A photo illustration of the Wikipedia logo superimposed on a portrait of Patrick McGinnis

As is often the case with mysteries, I stumbled into this one quite by accident. A few years ago, Sam needed to thin out his rolling stock, and he sold me a pair of undecorated Atlas Trainmasters, and the decoders to go into them, at a very good price. I stuck them in a shoebox, unsure of what to do with them. They’re the Phase 1A variation with the big Mars light in the short hood, which doesn’t match the Trainmasters owned by the Lackawanna or the Pennsy. They are correct for the Wabash (outside my geographic territory), the Southern Pacific (even farther) or Fairbanks-Morse demonstrators (outside my era, even if decals were available, which they aren’t.) I finally pulled them out a few weeks ago, got the decoders in, and ran them for an hour at a library show. Nice engines.

By every measure, they’d be a good addition to my show roster, but they’re going to need paint first. So what to paint them? A freelance scheme of some kind, perhaps? How about a riff on the so-called “McGinnis” paint schemes of the New Haven and the Boston and Maine? That’d be cool.

Now, if you’ve spent much time immersed in railroad history, you’ve heard of Patrick McGinnis, particularly in association with the New Haven. He took control of the railroad in the Fifties, and brought in designer Herbert Matter to give it a new look. For a very long time, it was McGinnis (or his wife) who was given credit for the bold red/black/white paint jobs on New Haven locomotives. He slashed the New Haven’s spending on just about everything except graphic design, then swooped off to the Boston and Maine Railroad to do the same thing there. He was arrested, tried and convicted for fraud, and served federal time for it. By most accounts, he left both railroads, which were already struggling, worse off than they were before. These days, his name seems to float pretty high on the list of 20th-century railroad-executive villains.

During a recent weekend recovering from a medical procedure, I spent some idle time browsing Wikipedia for background on the railroad-related aspects of his career. For years, I’ve used Wikipedia for things like this, and I’ve found it to be a generally reliable source of basic information. If anything, Wikipedia tends to err to too much detail about a given topic, which I don’t regard as a fault. When seeking starter research on someone or something historical, I’ve almost never hit Wikipedia and come up empty.

But here’s the thing: Patrick McGinnis is not there. He’s briefly mentioned on the New Haven’s page, but there’s no link. He’s not mentioned at all on the Boston and Maine page, even though he committed fraud while running that railroad. The Patrick McGinnis disambiguation page (yes, really!) mentions three other men, unrelated to him. There is a German-language page for him, but no English-language counterpart.

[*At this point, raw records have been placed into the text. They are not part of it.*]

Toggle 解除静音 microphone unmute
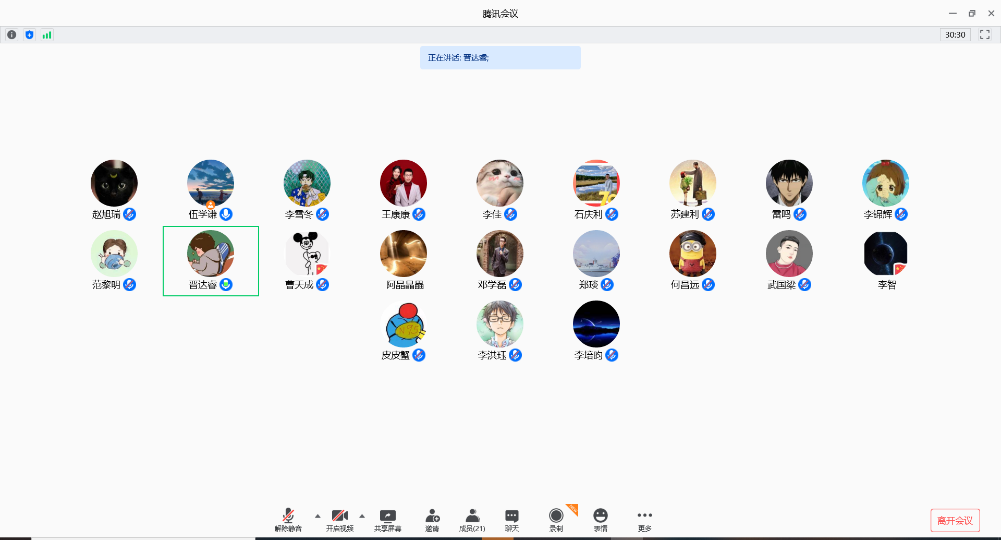 pos(288,515)

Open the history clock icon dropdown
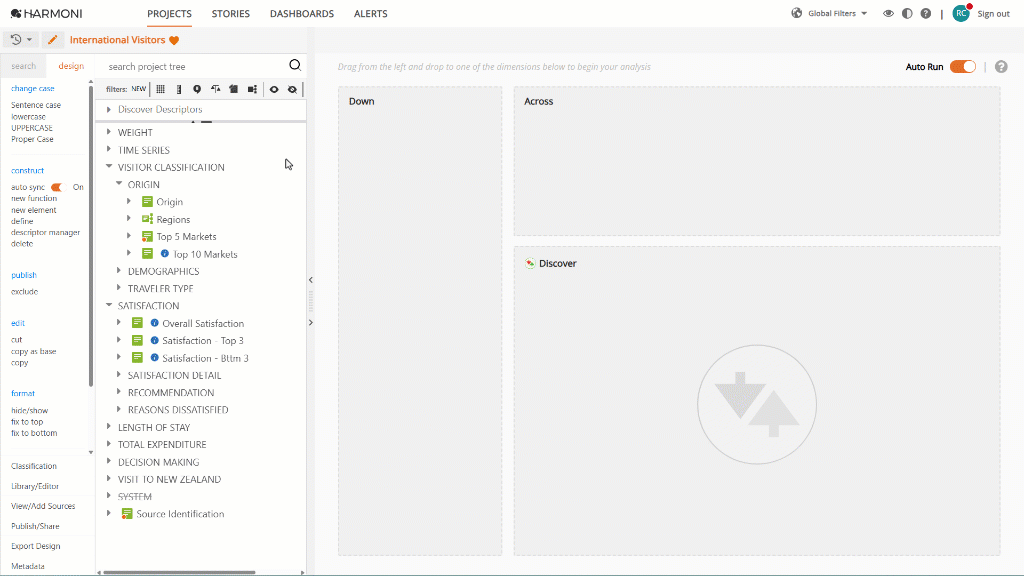coord(21,40)
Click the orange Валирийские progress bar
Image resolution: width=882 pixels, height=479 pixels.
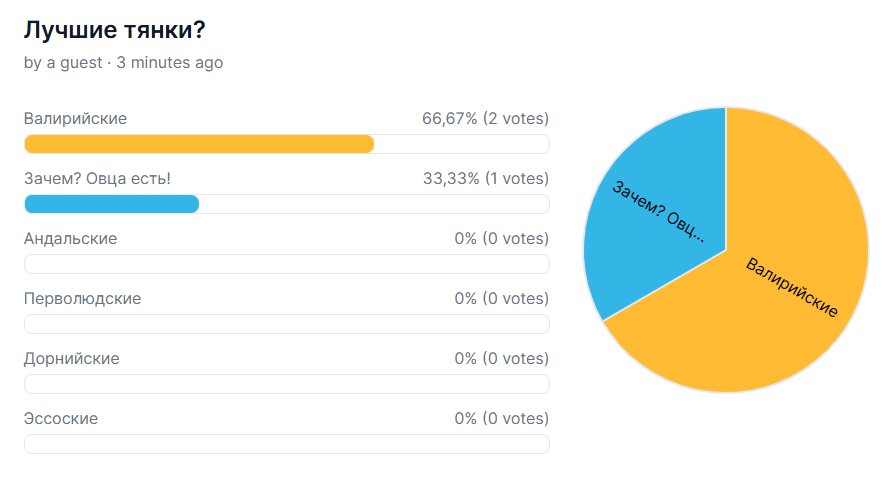[x=199, y=144]
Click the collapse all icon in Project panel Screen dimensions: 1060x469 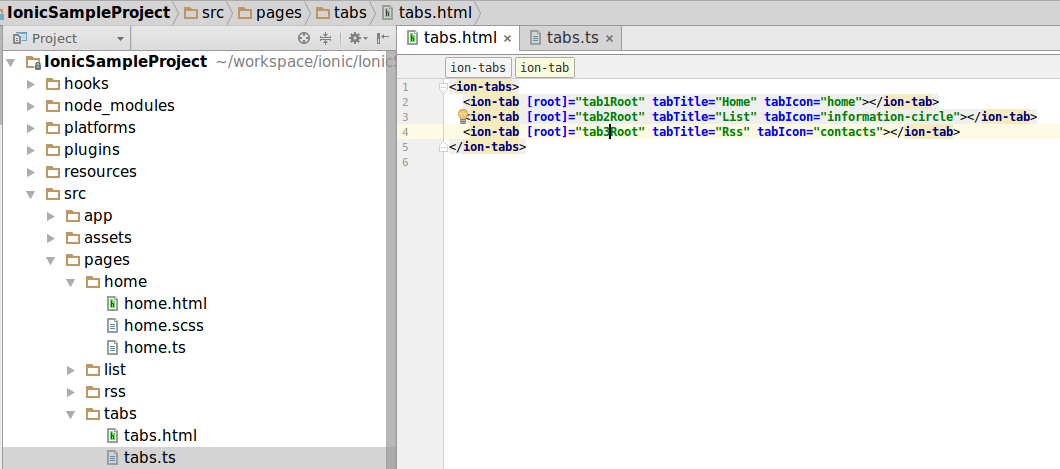coord(325,38)
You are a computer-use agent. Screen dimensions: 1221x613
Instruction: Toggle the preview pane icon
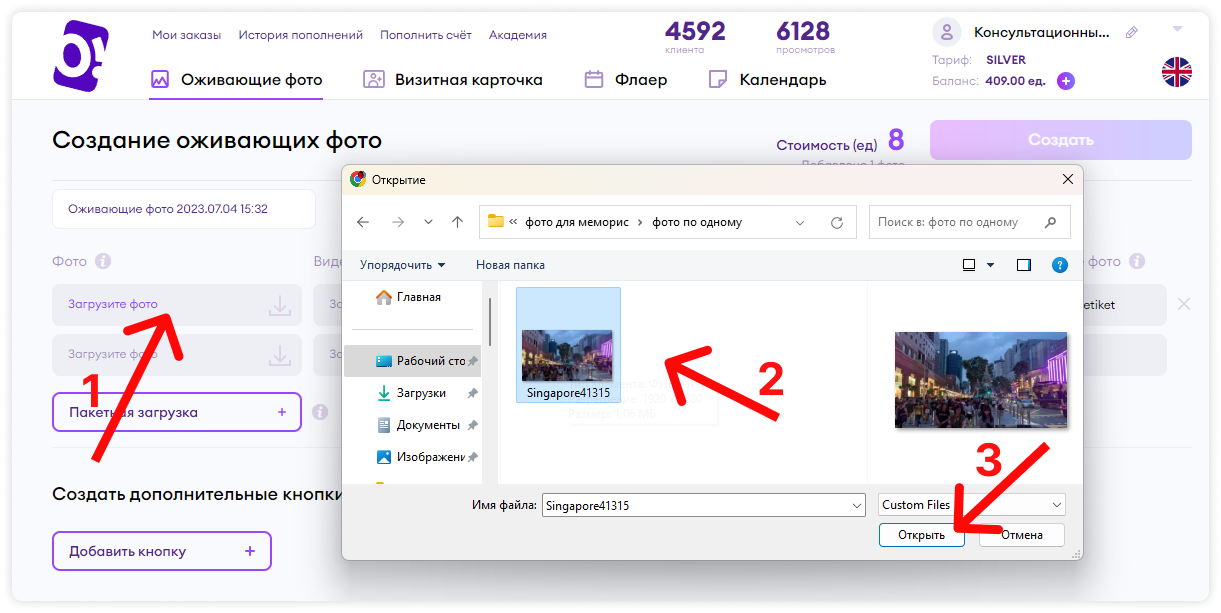click(1023, 265)
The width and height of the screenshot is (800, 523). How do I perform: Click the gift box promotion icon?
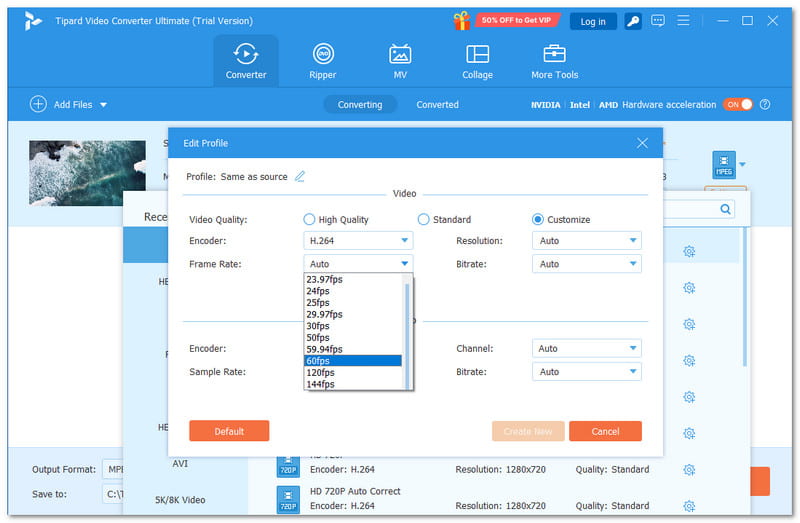[461, 20]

Other noteworthy railroad executives of his era, like Alfred E. Perlman, W. Graham Claytor Jr., and John W. Barriger III, have Wikipedia pages with good career summaries.

Here’s a guy that easily passes Wikipedia’s threshold of notability, but is nearly non-existent to it. What’s going on? Yes, I know that Wikipedia depends on a massive legion of volunteers to write, edit and fact-check those billions and billions of pages, but still. Has nobody ever stepped forward to make a page for him?